Caoilinn Springall and George Clooney in "The Midnight Sky" Photo Credit: RottenTomatoes.com |
While George Clooney’s career as an actor has been consistent in terms of quality, his work as a director has been up and down. He’s had critically acclaimed films like, “Confessions of a Dangerous Mind,” Good Night, and Good Luck,” and “The Ides of March,” but he didn’t have such luck with his films “Leatherheads,” “The Monuments Men,” and “Suburbicon.”
Given how Clooney has built up a filmography (as both an actor and a director) of working on movies that deal with social and political issues, I was eager to see how he would handle science-fiction for his next directorial project, “The Midnight Sky.” Unfortunately, although he shows glimmers of his talents as a filmmaker, he never reaches the full potential that the story promises.
In 2049, Augustine Lofthouse (Clooney) works at a research outpost in the Arctic. When an unknown global catastrophe forces the staff to evacuate, he decides to stay. Afterwards, he finds a young girl, Iris (Caoilinn Springall), who was left behind. Augustine soon realizes that he must contact a space crew, made up of Dr. Sullivan (Felicity Jones), Commander Adewole (David Oyelowo), Maya (Tiffany Boone), Sanchez (Demián Bichir), and Mitchell (Kyle Chandler), to warn them against returning to Earth.

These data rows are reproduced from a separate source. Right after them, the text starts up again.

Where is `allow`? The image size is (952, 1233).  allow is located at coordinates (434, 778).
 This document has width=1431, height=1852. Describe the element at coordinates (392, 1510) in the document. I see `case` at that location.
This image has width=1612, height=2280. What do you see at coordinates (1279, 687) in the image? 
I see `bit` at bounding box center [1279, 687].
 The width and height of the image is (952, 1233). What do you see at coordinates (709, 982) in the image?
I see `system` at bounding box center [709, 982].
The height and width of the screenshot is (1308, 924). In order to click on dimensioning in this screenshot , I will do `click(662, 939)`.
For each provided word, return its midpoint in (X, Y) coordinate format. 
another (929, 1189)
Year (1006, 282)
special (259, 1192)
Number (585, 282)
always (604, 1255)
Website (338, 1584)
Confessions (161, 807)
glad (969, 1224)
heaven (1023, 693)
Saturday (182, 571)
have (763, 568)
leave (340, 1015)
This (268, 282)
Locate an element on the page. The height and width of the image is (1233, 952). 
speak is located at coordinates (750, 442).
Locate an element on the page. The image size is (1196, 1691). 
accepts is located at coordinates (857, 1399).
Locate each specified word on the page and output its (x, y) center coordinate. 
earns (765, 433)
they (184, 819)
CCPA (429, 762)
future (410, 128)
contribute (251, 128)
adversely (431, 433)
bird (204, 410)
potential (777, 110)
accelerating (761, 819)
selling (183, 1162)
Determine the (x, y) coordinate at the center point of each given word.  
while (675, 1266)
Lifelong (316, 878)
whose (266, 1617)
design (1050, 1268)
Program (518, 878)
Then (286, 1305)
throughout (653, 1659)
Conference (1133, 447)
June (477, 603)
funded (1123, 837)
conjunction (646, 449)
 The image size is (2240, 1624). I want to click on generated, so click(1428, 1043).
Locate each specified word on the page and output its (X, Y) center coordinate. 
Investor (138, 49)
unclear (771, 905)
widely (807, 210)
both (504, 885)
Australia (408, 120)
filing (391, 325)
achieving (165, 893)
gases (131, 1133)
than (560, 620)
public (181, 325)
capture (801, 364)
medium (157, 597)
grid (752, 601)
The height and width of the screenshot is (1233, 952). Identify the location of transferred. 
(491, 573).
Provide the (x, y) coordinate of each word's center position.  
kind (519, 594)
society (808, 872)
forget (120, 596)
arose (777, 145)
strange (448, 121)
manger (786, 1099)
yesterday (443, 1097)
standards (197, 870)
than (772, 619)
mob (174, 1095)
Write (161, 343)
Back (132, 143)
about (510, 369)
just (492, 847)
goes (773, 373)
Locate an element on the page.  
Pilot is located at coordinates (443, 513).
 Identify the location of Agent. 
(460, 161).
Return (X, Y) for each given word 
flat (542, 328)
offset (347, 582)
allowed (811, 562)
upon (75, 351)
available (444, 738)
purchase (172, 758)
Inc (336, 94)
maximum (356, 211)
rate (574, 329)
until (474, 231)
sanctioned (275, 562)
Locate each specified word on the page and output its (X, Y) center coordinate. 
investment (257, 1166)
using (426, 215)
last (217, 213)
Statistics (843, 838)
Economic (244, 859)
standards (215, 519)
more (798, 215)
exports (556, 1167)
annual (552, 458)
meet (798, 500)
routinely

While Clooney does what he can with the character, the role pretty much just has him looking and sounding weary. While he’s given the chance to express more emotion in the last couple of scenes, it’s not enough to make his character as complex as he was in the book.
Springall’s performance is mostly nonverbal, so she has to rely on conveying her thoughts with her eyes and facial expressions. Unlike the other characters in the book and their movie counterparts, what you see in Springall’s character in the source material is what you have in the movie. While there isn’t a whole lot to her character, there are moments when Springall shows her character’s ability to look into Augustine’s soul, seeming like she can see what he feels. This at least adds a layer to the bond that the two characters create as they try to survive the harsh conditions of the Arctic.
It’s a shame that such a talented cast was assembled to portray the space crew because, although they show fine chemistry, their characters are about as one-dimensional as Clooney’s. But, just like him, they’re given some dramatic material with which to work in the last half hour. It’s a chance for them to show the talents that we’ve seen them exhibit in the past, but the movie does them a disservice in offering very little dramatic heft in other parts of the movie.
Given how Mark L. Smith was a cowriter with Alejandro G. Iñárritu on the latter’s film, “The Revenant,” you would think that he would be a good fit to write “The Midnight Sky,” seeing as both that and “The Revenant” are survival stories. However, the power that was put into “The Revenant” is missing here. One of the areas where Smith’s screenplay, which is based on Lily Brooks-Dalton’s 2016 novel, “Good Morning, Midnight,” suffers the most is the thin characterization. The blandness of the characters isn’t at the fault of the actors and actresses portraying them, but more so in the way that they’re adapted. In the book, we’re given access to Augustine and Sullivan’s thoughts, while also learning details from some of the other characters’ backstories, but you’re not provided with that chance to learn much about anyone because of how watered down those backstories are.
The screenplay also cuts back on a lot of the tension that arises among the space crew in the source material. What makes their storyline in the book so engaging is how they don’t always get along but have to overcome their animosity so that they can take care of any life-threatening issues that arise. In the film, it’s mainly them going about day-to-day business. However, Smith does offer one tense scene near the beginning of the third act that captures the apprehension of the novel and is one of the few memorable sequences of the film.
Despite the thinness of the script, Clooney does an okay job when extracting whatever tension that he can out of the story. With a reliably beautiful score from Alexandre Desplat and some fine-looking cinematography from Martin Ruhe that displays the unforgiving vastness of the Arctic and space, Clooney at least succeeds in making the movie atmospheric here and there.
In the end, “The Midnight Sky” had the promise to be a compelling sci-fi drama, but just like something floating in space, it’s rather weightless.